Walking onto the Aloha Stadium field mere seconds after Kanawai Noa‘s interception sealed Punahou’s 13-10 win over Kahuku in the First Hawaiian Bank/HHSAA State Football Championships on Saturday night, it immediately became apparent this wasn’t your typical high school football game.
Emotions, as they always do, filled both sidelines. The thrill of victory on the Punahou side after Jet Toner‘s game-winning 48-yard field goal was easy to see. Dejection on the faces of Kahuku’s players after it nearly pulled off an upset nobody outside of the North Shore saw coming.
It all came to a head when the two teams shook hands at midfield. Noa was first in line for the Buffanblu, but behind him was linebacker Saitui Moea’i, who lives in the Kahuku district. By the time Noa was done shaking hands and giving hugs, Moea’i was still 30 players away from making it to the end of the line. One-by-one, he hugged friends, guys he had grown up with.

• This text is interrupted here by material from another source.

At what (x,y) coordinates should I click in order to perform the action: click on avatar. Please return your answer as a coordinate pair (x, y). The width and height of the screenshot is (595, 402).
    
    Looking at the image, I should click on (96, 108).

Down the line he went, until the last Kahuku player remained.
Kahuku senior Alohi Gilman, head down, still in shock after the final pass of the final game was just inches out of his reach, looked up to see Moea’i, one of his best friends. The two embraced for a long time, not saying much other than congratulating each other. Back in line, cousins Semisi and Siotame Uluave finally got to one another and shared a similar embrace. Punahou running back Wayne Taulapapa spent as much time near the Kahuku sideline getting congratulated by family and friends as he did on the other side.
The teams were so connected, so intertwined, so familiar with each other, that it made sense in hindsight the game played out the way it did. Kahuku’s defense, which cemented itself as the best in the state in 2014, was ready for everything Punahou could throw at it. The only difference was the leg of Toner, whose 48-yard field goal would have been good from 60.
The Buffanblu had 147 total yards and negative-4 yards rushing. Both teams turned it over seven times.
“It was a rough game,” Noa admitted. “It was an emotional. Kahuku has a lot of ties at Punahou.”
The common sense reasoning would be the emotions of so many players on the field. Keep in mind, it was about more than just the North Shore kids that left Kahuku to play for Punahou. The Buffanblu seniors, like Noa, who started the game with a dynamic 83-yard kick return for a touchdown and ended it with an interception, with nine catches for 89 yards in between, had never beaten Kahuku. The Red Raiders beat them twice in 2012, including in the state final.
Reggie Torres, who won three state titles at Kahuku before his sudden dismissal at the end of last season, was there on the Buffanblu sideline as Punahou’s offensive line coach. Imagine his emotions as those final seconds ticked down.
This wasn’t your typical playoff game from the opening kick until the clock struck zero.